Un virus se vuelve viral: La vida en los tiempos de la prevención sanitaria
Reflexiones de un filósofo, escritor y traductor alemán, profesor de la Universidad Humboldt de Berlín, que vino a dictar cátedra y está de cuarentena en Bogotá.
Gernot Kamecke * / Especial para El Espectador
Con una mezcla de fascinación y terror, estamos observando un fenómeno insólito, desconocido. Una palabra de cinco sílabas, solo conocida por unos pocos expertos, literalmente surgió de la nada para ser entendible en la mayoría de las lenguas humanas: co-ro-na-vi-rus. El virus desvía el transcurso de nuestras vidas cotidianas y da rodeos en nuestras maneras de ser en el mundo (local y globalizado).
De hecho, confrontamos dos crisis. La primera consiste en el peligro real de una enfermedad de la cual pensábamos, hace pocas semanas, que consistía en no más que una gripa estacional. El 26 de febrero, el filósofo Giorgio Agamben escribió en su artículo “La invención de una epidemia” que las medidas de emergencia “irracionales, desproporcionadas y completamente injustificadas” que se han tomado en Wuhan (China) para frenar la epidemia, correspondían al espíritu de un Estado totalitario, posestalinista. Agamben esperaba que fueran impensables en Europa. (Le recomendamos nuestra serie: El coronavirus y el yo: Pensamientos desde casa).
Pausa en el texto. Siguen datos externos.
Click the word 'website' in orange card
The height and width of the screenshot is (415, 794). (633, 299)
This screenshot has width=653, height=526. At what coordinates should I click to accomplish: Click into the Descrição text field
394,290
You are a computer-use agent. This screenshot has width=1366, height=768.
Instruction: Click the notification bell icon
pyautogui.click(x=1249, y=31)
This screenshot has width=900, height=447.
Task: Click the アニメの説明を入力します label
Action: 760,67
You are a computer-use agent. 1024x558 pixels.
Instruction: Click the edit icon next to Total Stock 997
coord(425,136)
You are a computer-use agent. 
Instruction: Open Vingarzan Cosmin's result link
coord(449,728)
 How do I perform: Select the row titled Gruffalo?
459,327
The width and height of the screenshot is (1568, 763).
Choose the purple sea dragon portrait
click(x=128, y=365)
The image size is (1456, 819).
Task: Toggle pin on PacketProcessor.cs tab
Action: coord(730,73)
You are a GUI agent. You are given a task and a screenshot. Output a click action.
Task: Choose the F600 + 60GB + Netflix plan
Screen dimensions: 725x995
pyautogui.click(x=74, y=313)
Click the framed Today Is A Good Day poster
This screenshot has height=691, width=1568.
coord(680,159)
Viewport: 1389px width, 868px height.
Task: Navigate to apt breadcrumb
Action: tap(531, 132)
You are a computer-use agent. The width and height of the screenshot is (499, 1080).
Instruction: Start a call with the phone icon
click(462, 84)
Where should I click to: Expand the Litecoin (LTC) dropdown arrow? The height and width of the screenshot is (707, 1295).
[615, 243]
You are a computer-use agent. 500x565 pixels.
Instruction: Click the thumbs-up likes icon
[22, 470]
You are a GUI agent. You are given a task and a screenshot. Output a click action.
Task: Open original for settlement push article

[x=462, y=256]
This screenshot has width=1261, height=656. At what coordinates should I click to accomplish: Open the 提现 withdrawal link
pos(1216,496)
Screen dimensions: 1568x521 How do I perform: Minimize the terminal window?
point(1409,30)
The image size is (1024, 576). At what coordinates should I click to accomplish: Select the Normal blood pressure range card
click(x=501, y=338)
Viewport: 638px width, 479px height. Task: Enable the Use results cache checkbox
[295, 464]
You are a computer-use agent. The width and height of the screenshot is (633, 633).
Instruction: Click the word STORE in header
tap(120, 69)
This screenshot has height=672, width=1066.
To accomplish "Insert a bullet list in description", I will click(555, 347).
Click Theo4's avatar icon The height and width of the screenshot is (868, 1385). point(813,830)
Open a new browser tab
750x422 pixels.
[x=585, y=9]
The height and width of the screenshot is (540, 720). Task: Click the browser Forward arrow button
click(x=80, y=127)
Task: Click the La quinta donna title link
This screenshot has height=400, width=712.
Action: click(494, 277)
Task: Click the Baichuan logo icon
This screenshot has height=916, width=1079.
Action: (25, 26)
Dos semanas más tarde, con un nuevo foco de la crisis sanitaria internacional, situado justamente en Italia, aprendimos que el virus es más contagioso y resistente de lo que pensábamos. La falta de inmunidad le facilita al virus -de nombre tan real como eclesiástico- un entorno promiscuo perfecto para reproducirse como parásito en todo ser humano, sin consideración de sus contextos sociales ni culturales. Incluso desarrolla puntualmente casos graves y mortales cuya acumulación puede amenazar los sistemas de salud pública, también en Europa.
Al mismo tiempo descubrimos que los Estados de derecho destacados, Italia y Francia, la inventora de los derechos humanos, sí son capaces de imponer medidas extremamente drásticas de control social y recortes de la libertad individual. Vemos fronteras cerradas entre naciones vecinas y aliadas por el mundo entero y vemos calles desiertas en las capitales como Roma, París y Madrid vigiladas por la policía para que nadie las pise sin un motivo que no sea “esencial para la salud de la nación”.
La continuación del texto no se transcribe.